AILANG — Contracts Improve AI Code Generation

Research Context

This experiment extends ideas from "Towards Trustworthy AI-Generated Code: A Neurosymbolic Approach" (Pei et al., 2025), which showed that combining LLM code generation with formal verification produces more reliable software. We test a specific hypothesis: does teaching an AI agent to write requires/ensures contracts and use ailang ai-check (Z3 SMT verification) as a debugging tool improve its ability to solve programming benchmarks?

Experiment Design

26 contract-guided benchmarks ranging from easy to very hard.
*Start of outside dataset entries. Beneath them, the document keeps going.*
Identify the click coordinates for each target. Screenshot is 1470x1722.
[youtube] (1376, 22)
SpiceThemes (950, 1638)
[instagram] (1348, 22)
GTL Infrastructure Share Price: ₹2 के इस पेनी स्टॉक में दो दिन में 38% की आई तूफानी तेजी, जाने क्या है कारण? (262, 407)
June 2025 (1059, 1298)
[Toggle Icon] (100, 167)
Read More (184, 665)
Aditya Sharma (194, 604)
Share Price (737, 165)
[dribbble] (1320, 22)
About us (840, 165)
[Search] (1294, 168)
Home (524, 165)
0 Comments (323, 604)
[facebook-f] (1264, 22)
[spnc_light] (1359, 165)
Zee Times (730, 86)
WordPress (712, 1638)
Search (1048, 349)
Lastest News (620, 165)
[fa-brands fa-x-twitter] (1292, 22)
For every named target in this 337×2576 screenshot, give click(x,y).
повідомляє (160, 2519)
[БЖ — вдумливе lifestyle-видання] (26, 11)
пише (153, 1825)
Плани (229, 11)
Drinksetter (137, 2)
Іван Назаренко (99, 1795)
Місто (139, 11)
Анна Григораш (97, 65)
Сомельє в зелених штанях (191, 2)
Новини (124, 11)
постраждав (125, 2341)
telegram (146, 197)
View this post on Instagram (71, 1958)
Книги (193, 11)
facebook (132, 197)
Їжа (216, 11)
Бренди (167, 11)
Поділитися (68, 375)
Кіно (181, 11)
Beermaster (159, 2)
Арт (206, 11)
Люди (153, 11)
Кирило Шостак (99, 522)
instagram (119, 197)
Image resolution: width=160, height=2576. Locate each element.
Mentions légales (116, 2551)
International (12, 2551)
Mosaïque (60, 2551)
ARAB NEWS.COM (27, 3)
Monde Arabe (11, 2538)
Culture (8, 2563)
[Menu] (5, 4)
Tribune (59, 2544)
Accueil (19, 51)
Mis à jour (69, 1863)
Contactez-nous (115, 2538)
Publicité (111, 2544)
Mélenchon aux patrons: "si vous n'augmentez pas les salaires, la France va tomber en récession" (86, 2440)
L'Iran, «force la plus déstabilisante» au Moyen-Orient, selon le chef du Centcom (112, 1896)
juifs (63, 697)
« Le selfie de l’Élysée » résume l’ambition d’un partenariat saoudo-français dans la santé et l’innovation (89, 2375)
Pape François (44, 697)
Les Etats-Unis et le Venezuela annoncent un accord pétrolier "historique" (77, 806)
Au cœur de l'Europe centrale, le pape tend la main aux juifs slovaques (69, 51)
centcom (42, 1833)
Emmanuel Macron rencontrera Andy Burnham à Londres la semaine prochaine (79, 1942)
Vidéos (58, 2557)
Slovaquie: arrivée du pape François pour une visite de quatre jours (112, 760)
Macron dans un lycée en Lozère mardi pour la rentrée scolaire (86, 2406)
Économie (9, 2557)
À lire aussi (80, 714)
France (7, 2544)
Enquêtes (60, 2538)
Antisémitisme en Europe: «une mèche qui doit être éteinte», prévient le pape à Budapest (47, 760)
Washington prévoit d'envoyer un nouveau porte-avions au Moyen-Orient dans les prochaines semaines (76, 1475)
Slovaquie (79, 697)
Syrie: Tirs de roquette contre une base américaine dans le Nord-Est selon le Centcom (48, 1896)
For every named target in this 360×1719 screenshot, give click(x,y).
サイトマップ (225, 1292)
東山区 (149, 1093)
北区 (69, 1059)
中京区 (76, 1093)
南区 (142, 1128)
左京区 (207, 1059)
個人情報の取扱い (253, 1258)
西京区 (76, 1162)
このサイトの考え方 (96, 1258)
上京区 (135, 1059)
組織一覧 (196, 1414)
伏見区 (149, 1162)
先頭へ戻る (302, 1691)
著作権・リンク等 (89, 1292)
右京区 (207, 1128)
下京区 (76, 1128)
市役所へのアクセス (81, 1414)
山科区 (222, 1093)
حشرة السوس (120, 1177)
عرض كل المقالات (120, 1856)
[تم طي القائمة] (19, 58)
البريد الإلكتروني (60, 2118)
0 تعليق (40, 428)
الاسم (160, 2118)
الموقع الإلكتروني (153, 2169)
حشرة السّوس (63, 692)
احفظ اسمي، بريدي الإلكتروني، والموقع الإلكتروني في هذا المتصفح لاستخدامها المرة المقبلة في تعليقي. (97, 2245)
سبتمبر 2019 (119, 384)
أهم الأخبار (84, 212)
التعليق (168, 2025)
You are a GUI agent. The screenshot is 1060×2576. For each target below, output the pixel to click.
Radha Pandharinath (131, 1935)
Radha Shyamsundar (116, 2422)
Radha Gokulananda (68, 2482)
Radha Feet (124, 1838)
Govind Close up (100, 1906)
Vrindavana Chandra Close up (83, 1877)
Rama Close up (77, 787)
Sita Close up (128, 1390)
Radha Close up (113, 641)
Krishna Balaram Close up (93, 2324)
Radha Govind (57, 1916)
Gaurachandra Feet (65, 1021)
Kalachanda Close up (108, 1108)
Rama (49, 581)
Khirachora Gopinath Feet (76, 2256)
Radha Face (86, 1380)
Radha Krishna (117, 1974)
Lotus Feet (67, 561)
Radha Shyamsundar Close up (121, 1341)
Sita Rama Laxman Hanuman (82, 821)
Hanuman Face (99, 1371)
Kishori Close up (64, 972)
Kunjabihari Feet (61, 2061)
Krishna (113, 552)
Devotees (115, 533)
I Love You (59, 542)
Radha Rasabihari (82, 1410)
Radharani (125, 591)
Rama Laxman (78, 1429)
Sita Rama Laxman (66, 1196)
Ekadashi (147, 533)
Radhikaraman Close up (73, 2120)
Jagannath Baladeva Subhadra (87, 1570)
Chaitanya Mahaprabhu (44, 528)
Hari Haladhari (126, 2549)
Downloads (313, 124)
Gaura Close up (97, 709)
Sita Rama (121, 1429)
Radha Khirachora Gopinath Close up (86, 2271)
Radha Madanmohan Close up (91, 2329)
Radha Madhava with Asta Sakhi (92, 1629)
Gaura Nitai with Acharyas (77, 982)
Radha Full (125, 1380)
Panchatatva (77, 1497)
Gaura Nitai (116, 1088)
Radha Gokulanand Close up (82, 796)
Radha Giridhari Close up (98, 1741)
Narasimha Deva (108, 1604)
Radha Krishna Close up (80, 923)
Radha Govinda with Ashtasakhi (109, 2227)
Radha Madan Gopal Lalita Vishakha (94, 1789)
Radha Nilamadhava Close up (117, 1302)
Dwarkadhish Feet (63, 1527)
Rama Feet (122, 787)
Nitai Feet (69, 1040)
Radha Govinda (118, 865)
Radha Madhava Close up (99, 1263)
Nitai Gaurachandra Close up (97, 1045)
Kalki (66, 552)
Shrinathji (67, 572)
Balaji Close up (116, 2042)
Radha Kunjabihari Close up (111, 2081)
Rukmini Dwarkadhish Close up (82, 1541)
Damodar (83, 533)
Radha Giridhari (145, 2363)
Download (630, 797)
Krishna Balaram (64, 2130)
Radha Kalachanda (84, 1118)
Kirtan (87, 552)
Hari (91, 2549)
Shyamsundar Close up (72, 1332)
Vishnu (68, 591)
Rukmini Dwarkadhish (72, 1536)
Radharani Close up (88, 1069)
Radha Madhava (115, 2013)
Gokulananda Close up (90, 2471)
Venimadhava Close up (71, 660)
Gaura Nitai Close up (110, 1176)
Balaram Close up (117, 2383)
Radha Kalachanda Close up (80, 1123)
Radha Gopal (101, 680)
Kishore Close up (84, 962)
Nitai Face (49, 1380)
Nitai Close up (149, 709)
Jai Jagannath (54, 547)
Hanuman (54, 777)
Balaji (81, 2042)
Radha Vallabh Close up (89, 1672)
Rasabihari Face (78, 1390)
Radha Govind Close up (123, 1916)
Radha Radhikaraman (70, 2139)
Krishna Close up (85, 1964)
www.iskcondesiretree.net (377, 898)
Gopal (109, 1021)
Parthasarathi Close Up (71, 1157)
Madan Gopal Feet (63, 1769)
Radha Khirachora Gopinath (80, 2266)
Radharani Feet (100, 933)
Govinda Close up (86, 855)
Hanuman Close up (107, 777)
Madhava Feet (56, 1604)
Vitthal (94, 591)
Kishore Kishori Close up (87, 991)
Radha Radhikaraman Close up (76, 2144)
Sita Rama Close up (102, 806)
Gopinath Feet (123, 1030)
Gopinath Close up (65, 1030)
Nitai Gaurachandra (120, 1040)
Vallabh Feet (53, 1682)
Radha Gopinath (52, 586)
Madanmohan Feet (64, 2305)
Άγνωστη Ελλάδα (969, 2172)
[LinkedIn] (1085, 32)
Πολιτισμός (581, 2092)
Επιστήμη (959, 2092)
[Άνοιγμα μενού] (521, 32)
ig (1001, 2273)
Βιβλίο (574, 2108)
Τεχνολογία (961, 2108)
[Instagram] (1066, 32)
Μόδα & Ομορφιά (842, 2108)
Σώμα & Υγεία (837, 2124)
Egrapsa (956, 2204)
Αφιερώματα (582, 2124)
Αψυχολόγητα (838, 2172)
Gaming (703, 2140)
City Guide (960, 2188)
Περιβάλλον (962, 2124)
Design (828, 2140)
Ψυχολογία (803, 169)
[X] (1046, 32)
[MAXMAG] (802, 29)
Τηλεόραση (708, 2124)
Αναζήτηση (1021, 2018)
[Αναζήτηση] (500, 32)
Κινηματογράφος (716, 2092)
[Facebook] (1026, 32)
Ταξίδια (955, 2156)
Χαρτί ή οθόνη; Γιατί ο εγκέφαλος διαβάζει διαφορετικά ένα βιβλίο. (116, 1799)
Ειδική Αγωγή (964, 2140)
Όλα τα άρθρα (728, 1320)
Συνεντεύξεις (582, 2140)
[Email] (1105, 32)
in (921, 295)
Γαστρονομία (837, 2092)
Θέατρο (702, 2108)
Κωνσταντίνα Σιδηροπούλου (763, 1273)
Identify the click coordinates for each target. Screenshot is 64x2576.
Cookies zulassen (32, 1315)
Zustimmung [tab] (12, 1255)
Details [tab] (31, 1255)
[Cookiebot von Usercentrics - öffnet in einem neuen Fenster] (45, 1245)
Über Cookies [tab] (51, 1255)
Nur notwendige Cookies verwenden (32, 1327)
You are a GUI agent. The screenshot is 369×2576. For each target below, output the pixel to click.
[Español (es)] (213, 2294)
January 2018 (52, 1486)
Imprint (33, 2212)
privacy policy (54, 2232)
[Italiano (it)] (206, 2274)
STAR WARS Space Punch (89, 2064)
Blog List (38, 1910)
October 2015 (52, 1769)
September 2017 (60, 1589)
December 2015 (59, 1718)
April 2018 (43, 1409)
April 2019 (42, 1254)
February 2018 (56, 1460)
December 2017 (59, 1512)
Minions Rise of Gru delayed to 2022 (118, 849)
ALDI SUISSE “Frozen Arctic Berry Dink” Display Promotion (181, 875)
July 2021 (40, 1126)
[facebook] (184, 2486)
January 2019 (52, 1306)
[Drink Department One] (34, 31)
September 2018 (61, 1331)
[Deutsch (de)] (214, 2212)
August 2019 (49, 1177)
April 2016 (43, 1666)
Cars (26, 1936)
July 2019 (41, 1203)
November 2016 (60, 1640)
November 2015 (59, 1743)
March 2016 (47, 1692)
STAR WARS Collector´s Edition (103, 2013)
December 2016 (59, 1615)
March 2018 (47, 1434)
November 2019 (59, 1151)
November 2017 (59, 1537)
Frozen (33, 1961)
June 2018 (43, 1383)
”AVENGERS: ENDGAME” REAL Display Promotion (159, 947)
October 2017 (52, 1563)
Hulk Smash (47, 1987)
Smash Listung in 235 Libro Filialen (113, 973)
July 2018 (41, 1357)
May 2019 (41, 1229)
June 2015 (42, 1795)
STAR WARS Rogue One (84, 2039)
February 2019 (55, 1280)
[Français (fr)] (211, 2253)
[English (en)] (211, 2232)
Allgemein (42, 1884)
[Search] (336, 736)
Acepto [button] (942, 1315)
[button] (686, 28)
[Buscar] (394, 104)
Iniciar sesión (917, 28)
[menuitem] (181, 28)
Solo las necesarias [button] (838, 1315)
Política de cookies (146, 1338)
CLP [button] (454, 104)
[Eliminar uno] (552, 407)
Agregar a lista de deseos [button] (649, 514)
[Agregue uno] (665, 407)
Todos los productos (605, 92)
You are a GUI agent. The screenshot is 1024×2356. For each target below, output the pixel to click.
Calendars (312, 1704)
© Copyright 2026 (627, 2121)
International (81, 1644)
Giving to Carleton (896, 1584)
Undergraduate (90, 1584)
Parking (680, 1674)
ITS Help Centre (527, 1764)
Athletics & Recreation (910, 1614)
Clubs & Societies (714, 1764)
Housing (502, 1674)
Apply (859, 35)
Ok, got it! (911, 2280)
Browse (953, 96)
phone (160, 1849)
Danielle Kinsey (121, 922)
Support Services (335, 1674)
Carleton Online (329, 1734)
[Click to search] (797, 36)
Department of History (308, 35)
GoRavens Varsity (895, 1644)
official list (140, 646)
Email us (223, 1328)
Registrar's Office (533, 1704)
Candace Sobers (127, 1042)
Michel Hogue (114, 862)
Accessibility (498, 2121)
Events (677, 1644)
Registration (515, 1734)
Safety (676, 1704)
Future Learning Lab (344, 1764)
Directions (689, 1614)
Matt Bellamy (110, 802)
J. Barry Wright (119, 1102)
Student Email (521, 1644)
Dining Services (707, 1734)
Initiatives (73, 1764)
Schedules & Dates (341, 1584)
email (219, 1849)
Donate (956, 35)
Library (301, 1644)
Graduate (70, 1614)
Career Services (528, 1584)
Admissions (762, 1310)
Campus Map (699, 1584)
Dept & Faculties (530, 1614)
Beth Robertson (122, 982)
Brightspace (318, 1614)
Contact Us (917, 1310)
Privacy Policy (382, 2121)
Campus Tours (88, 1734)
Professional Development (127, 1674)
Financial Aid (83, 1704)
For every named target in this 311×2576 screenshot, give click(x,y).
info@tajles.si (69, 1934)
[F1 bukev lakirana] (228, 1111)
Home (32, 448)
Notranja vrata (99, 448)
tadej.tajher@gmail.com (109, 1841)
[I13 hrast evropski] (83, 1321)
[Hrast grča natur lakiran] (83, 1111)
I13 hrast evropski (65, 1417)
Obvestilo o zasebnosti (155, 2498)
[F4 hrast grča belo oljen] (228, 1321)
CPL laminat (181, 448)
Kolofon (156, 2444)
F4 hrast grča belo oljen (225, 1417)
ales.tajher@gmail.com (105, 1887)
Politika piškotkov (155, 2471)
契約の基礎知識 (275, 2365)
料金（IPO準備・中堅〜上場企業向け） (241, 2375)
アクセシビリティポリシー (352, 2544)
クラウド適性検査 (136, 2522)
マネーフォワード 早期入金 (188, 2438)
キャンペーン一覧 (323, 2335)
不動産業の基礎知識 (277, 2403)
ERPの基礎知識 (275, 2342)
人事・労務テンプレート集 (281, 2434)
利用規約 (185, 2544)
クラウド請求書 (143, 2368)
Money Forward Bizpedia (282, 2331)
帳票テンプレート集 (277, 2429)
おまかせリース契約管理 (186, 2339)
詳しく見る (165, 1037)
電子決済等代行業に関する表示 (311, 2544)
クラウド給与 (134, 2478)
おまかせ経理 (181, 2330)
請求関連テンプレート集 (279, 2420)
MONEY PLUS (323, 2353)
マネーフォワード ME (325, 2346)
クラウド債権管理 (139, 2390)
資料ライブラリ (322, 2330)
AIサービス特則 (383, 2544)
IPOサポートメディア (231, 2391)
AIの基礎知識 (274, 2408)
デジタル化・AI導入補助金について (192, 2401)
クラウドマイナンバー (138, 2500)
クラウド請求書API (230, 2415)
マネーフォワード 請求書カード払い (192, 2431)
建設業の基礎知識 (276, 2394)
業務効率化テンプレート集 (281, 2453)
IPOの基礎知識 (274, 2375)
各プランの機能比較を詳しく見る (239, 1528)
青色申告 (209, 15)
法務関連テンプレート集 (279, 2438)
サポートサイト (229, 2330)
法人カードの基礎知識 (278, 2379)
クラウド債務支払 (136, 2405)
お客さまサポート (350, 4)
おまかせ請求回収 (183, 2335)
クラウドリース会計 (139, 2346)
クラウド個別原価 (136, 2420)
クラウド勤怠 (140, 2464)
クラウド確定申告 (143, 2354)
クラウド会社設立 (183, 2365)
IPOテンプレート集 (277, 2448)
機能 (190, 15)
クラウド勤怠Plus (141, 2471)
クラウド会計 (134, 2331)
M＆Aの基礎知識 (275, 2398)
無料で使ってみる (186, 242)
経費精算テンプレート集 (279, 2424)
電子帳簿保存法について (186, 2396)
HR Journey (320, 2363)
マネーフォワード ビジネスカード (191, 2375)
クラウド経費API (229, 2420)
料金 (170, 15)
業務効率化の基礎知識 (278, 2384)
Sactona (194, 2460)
Each benchmark has a task description, expected output, and a reference solution with formal contracts. An AI agent (Claude Haiku 4.5) solves each benchmark under two conditions — same task, same model, different prompt.

Baseline Control

Standard prompt: task description + expected output. No mention of contracts or verification tools.

Write code to match expected output
Run and compare output
Fix and retry if wrong

Tool-Aware Treatment

Same task + guidance on writing contracts and using ailang ai-check as a debugging tool. No contract spec given.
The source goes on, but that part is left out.